Tahun 2211 M (disaat kita semua yang sedang online hari ini telah dibawah tanah)
Sekelompok anak muda sedang bercengkrama. Hingga mereka membahas sejarah 200 tahun lampau. Seorang diantara mereka berkata : “Tahun 1900 hingga tahun 2000 an terdapat banyak perubahan. Salah satu diantaranya adalah perkembangan teknologi informasi, internet, hingga facebook”.
Si X berkata : “Kata nenekku, konon buyutku paling gemar bikin status difacebook”
Si Y berkata : “Kata opaku, konon buyutku paling suka berdebat di facebook”
Si Z berkata : “Kata omaku, konon buyutku selalu curhat mempublikasikan persoalan pribadinya di facebook.
Si A berkata kepada si X : “wajar,soalnya buyutmu dulu hidup diantara peralihan zaman. Yaitu dimasa kecilnya masih menggunakan permainan tradisional kemudian dewasa bersentuhan dengan internet. Jadi semacam shock culture lah. Dan itu lebih baik ketimbang saya yang sudah tidak tahu siapa buyutku yang hidup 200 tahun lalu karena buyutku tidak mewariskan silsilah kepada kami”

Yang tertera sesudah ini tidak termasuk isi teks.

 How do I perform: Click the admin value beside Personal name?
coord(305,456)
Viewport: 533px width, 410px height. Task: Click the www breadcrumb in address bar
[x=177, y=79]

Si B berkata pada si Y : “kemungkinan buyutmu itu kurang teman jadi miskin empati”
Si C berkata kepada si Z : “kemungkinan buyutmu itu gagal membedakan dunia nyata dan dunia maya”.
Si X berkata pada si A : “ ah tidak…………..dst” (sambil membela buyutnya dan menyalahkan buyut si X karena tidak mewariskan silsilah untuk keturunannya)
Si Y berkata pada si B : “ah tidak…………….dst” (sambil membela buyutnya karena mengingat pepatah “buah jatuh tak jauh dari pohonnya”)
Si Z berkata pada si C : “ah tidak…………….dst” (sambil membela buyutnya karena merasa dari ras arya)
Jauh dibawah tanah, para buyut A,B,C,X,Y dan Z (yang bisa jadi kita sendiri) hanya termangu melihat cicit mereka memperdebatkan mereka.
Tahun 2011 M (dua ratus tahun sebelum cicit-cicit menggosipi kita)
Banyak peristiwa yang terjadi di dunia maya, mulai dari informasi sepakbola, kerja tugas, download film tabu, berdiskusi, komunikasi antar komunitas, main game jaringan, berdebat, bahkan mendapat jodoh (walaupun ternyata sesama jenis).
Diantara mereka ada yang berpikir positif. Menggunakan teknologi informasi sebagai sarana berbagi pengetahuan tentang sejarah dan budaya mereka yang tidak didapatkan dibangku sekolahnya. Dan tanpa mereka sadari, mereka telah menggoreskan sejarah dan menciptakan kebudayaan baru yang kelak anak cucunya akan membincang sebagaimana mereka membincang leluhurnya.
Terlepas dari RUANG DAN WAKTU
Membahas sejarah memang unik. Satu sisi ia bersifat pasti. Sebab peristiwa pada waktu dan tempat yang sama itu tunggal. Sehingga seiring perjalanan waktu, maka kebenaran sejarah itu satu. Tapi disisi lain, sejarah juga bersifat tidak pasti. Sebab tidak semua peristiwa sejarah ditulis secara paripurna oleh satu orang. Hal ini mengakibatkan perbedaan kualitas penulisan sejarah dan sumber penulisannya sendiri. Walaupun (diandaikan) ada peristiwa sejarah yang bisa ditulis secara paripurna dan penulisan tunggal (tidak ada versi lain), maka penafsiran pun bisa jadi berbeda.
Artinya, sejarah bukanlah kebenaran mutlak yang harus diyakini sebagaimana agama.
Agama menyebut sejarah sebagai pelajaran. Ini berarti, akan sia-sia kita belajar sejarah jika tidak mendapat pelajaran dari peristiwa sejarah. Persoalannya sekarang adalah apakah kita ingin jujur dan terbuka terhadap sejarah (yang tidak selamanya manis) ? dan apakah kita tidak sadar bahwa sebenarnya kita sedang membuat sejarah yang kelak anak cucu kita akan perbincangkan ?
Kelak kita di alam kubur akan mempertanggungjawabkan “sejarah” perbuatan kita selama didunia sambil menunggu hari kebangkitan, sementara anak cucu kita sebagian akan membanggakan kita sebagai leluhurnya, dan sebagian lagi akan mencela kita. Sebab kita juga manusia biasa yang tidak luput dari salah dan dosa.